Na pierwszą w okresie przygotowawczym bramkę zapolował w następnych minutach Edi Andradina, ale najpierw w 29. minucie minimalnie chybił, a po chwili jego kolejny strzał został powstrzymany przez bramkarza Podbeskidzia. W 35. minucie próbą z dystansu zrewanżował się Matej Nather, jednak Słowak trafił wprost w Fabiniaka.
Po bezbramkowej pierwszej połowie na więcej roszad zdecydował się szkoleniowiec szczecinian. Swoje minuty na murawie otrzymał chociażby Robert Kolendowicz, czyli największy nieobecny ostatniego sparingu Pogoni z Chrobrym Głogów (1:1). Trener Kasperczyk postawił po przerwie na Adriana Sikorę, a ten mógł odwdzięczyć się golem już w 55. minucie. Filigranowy napastnik przegrał jednak bezpośredni pojedynek z Radosławem Janukiewiczem.
Co nie udało się Sikorze, powiodło się pod drugą z bramek Adamowi Frączczakowi.

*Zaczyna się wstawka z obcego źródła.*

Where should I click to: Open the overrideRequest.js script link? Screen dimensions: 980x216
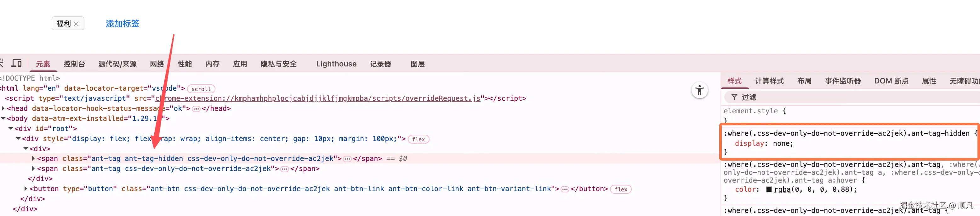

W 61. minucie pomocnik lidera pierwszoligowej tabeli otrzymał podanie z głębi pola, obrócił się z futbolówką i w sytuacji sam na sam wyprowadził Portowców na prowadzenie. Mimo korzystnego wyniku, stroną przeważającą również w następnych minutach była Pogoń. W 83. minucie o mały włos nie zdobyła drugiego gola po akcji Łukasza Zwolińskiego i ogromnym zamieszaniu w polu karnym.
Ostatecznie wynik nie uległ już zmianie, a defensywa szczecinian mogła cieszyć się z drugiego zimą sparingu na zero z tyłu. Od pierwszego gwizdka pojawił się w jej szeregach testowany Kameruńczyk Vincent Bikana. - Widać, że to nie przypadek, iż rozegrał kilka meczów w lidze szwajcarskiej. Trzyma linię, biega blisko środkowego obrońcy - komplementował defensora trener Sasal.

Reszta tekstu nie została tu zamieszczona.